**What is needed**.
Line by line, transcribe the material shown below exactly.

**Provided data**.

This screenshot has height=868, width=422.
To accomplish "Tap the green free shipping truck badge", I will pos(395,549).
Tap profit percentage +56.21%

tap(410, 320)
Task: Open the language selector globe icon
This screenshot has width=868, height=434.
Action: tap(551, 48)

**Written solution**.
This screenshot has height=868, width=422.
To accomplish "Tap the green free shipping truck badge", I will pos(395,549).
Tap profit percentage +56.21%

tap(410, 320)
Task: Open the language selector globe icon
This screenshot has width=868, height=434.
Action: tap(551, 48)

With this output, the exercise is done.